• Entries from a dataset:
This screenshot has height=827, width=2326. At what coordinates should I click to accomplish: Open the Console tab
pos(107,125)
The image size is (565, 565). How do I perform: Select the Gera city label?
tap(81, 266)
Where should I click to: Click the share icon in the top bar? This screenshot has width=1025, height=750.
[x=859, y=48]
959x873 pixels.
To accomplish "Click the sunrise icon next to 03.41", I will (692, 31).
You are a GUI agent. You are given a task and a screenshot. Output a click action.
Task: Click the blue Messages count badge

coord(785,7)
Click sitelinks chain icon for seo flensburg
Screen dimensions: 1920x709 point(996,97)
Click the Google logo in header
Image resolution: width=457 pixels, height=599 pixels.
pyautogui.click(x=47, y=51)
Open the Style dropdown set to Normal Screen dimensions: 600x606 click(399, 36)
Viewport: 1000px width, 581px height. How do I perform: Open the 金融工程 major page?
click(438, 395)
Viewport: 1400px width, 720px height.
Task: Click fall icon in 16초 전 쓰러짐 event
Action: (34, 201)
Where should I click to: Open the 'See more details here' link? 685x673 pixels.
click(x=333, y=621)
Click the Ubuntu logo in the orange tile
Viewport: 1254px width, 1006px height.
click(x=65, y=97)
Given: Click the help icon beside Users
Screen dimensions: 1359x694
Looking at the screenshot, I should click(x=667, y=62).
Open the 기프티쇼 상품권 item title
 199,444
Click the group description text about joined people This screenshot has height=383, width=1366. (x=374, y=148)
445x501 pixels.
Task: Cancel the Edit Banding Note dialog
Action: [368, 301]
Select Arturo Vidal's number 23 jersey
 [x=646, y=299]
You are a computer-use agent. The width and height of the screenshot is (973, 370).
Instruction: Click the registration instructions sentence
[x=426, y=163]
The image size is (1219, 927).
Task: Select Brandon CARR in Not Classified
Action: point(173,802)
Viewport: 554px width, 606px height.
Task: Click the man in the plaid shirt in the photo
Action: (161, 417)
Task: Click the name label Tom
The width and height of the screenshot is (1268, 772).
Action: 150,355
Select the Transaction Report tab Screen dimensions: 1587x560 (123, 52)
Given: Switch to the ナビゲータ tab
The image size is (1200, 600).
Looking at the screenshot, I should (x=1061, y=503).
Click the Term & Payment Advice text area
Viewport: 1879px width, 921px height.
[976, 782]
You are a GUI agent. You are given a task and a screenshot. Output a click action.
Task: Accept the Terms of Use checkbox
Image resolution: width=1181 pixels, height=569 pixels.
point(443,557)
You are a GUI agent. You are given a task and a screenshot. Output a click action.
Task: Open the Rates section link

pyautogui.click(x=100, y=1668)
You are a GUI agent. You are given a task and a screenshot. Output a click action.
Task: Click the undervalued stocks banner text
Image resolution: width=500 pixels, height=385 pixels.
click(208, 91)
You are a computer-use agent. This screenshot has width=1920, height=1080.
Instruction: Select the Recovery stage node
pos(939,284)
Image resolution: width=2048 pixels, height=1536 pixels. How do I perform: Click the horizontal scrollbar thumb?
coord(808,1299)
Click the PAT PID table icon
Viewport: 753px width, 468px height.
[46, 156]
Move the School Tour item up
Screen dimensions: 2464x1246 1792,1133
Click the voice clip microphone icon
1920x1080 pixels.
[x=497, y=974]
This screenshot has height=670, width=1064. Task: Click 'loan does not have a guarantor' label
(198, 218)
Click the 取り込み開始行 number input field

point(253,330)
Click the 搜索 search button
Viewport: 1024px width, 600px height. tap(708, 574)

• EXERCISE TASK: Pick out every line above that contains the word "Select", and copy each one. Case counts.

• COMPLETED EXERCISE:
The image size is (565, 565). How do I perform: Select the Gera city label?
Select Arturo Vidal's number 23 jersey
Task: Select Brandon CARR in Not Classified
Select the Transaction Report tab Screen dimensions: 1587x560 (123, 52)
Instruction: Select the Recovery stage node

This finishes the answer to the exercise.